** Opening Data block **

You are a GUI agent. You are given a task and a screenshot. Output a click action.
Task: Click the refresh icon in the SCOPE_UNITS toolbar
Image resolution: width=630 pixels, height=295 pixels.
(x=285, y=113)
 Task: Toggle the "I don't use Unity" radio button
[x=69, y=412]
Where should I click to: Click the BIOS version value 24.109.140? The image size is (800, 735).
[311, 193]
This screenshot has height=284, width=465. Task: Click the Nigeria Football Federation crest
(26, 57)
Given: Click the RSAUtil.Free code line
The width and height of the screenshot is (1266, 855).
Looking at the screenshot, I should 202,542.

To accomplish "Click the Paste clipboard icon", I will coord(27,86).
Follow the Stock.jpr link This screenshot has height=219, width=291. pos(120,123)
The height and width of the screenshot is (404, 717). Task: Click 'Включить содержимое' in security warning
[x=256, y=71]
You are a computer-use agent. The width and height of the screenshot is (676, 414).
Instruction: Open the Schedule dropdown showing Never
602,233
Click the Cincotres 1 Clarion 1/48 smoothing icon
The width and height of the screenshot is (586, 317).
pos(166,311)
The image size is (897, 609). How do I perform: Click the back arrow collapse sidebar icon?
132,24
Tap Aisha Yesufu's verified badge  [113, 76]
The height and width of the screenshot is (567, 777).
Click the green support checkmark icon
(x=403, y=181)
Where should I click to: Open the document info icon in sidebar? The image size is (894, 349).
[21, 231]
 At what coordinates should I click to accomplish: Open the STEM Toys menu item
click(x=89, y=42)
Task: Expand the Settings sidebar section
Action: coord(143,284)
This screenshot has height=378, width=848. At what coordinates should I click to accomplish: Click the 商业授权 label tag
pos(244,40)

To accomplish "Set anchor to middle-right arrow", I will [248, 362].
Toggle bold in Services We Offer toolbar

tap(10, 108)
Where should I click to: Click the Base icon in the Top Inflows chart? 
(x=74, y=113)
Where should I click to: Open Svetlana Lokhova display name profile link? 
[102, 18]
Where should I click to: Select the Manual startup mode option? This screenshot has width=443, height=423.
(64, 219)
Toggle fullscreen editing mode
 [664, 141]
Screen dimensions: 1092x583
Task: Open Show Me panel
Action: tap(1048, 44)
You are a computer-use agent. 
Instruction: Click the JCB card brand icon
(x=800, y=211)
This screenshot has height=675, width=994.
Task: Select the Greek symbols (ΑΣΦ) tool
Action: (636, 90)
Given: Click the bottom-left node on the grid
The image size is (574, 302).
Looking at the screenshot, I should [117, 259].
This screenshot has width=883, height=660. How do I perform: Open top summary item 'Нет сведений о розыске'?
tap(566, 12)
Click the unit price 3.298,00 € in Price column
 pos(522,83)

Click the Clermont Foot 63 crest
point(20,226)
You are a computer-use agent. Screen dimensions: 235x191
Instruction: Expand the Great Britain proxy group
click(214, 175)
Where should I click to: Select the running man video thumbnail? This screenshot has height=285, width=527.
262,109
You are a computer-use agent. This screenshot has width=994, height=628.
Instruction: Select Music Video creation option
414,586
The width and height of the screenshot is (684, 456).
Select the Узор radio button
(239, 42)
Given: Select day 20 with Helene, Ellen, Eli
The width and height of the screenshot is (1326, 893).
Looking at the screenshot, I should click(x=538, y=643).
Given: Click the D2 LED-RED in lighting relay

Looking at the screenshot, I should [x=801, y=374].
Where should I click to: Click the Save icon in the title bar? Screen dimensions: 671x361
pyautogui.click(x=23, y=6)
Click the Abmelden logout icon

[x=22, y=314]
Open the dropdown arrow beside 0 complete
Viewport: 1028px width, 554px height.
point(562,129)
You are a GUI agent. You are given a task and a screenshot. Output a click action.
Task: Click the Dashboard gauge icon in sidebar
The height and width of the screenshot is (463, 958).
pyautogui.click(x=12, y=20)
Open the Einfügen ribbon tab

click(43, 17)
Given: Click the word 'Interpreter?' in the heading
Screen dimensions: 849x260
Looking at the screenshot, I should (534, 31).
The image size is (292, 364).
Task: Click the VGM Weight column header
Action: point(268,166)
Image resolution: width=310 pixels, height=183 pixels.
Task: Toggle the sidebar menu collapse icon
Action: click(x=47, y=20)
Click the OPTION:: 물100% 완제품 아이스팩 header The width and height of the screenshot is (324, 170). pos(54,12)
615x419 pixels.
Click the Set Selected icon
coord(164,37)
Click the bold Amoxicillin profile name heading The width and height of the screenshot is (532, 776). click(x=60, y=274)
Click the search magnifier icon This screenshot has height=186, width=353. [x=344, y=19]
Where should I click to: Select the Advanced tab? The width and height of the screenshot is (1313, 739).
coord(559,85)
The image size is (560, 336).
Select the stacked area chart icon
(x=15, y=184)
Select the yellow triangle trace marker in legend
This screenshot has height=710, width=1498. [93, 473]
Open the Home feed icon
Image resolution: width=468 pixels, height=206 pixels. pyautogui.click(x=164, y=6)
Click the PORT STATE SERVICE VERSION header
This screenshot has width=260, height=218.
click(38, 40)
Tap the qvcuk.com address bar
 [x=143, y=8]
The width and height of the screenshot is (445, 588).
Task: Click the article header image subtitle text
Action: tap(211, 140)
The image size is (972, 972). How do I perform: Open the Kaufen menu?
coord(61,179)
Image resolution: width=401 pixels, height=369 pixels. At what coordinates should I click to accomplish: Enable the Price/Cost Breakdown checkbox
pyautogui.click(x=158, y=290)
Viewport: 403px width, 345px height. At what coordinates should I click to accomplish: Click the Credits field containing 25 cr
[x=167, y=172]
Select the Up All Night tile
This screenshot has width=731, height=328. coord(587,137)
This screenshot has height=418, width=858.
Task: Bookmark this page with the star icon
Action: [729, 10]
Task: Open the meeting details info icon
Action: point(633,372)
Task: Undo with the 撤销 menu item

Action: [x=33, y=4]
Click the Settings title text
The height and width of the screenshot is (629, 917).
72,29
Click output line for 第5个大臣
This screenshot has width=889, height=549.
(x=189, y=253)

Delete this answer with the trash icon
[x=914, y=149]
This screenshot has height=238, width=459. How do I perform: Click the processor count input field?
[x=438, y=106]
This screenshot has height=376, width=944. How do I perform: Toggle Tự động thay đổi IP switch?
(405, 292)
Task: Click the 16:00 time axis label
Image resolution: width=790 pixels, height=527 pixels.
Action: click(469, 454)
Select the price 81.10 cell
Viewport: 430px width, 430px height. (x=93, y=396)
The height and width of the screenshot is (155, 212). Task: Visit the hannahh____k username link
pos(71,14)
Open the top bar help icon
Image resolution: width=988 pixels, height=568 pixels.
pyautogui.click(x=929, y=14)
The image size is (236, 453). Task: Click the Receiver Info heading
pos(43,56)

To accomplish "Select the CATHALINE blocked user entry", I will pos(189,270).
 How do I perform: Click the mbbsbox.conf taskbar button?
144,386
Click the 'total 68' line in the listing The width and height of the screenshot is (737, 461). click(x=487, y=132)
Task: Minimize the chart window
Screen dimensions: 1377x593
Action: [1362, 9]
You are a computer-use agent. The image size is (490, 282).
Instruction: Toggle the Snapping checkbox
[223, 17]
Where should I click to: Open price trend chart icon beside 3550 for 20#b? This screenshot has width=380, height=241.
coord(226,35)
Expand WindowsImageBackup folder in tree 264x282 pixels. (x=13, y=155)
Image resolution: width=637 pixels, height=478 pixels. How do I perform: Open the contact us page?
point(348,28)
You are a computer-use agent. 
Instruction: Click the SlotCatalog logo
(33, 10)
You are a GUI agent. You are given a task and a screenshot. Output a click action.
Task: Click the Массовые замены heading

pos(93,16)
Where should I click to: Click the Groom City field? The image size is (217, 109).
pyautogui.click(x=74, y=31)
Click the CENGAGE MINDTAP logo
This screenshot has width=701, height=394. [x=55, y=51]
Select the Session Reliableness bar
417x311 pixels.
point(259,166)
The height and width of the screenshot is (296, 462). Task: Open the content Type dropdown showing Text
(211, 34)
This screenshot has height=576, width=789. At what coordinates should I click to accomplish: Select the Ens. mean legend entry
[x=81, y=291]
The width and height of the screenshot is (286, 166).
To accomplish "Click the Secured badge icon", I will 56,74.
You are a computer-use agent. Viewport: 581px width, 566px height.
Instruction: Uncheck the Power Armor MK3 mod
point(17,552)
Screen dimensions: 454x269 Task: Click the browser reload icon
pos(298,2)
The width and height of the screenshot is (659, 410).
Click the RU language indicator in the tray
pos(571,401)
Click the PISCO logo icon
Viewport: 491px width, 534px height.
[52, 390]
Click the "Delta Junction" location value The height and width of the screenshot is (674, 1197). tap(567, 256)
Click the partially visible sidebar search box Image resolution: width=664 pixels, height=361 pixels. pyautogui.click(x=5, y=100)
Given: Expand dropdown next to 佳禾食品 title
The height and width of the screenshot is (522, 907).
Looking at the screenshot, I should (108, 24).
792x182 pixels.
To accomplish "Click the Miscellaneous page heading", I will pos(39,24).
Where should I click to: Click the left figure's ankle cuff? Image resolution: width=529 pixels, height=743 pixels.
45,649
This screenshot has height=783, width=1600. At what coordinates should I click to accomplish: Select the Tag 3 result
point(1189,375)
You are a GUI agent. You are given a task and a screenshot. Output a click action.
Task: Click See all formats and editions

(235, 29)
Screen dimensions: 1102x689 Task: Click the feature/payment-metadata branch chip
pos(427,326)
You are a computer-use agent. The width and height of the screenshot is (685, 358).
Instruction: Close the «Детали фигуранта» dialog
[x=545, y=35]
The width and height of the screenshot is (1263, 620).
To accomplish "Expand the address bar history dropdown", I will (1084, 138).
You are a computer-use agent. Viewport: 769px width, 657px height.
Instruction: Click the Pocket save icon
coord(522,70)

** Closing Data block **

# Problem description
Look above for the line with "Select the Session Reliableness bar" and the line with "The width and height of the screenshot is (286, 166).". Write out those two lines and all the lines between them, exactly, and no others.

# Answer to the exercise
Select the Session Reliableness bar
417x311 pixels.
point(259,166)
The height and width of the screenshot is (296, 462). Task: Open the content Type dropdown showing Text
(211, 34)
This screenshot has height=576, width=789. At what coordinates should I click to accomplish: Select the Ens. mean legend entry
[x=81, y=291]
The width and height of the screenshot is (286, 166).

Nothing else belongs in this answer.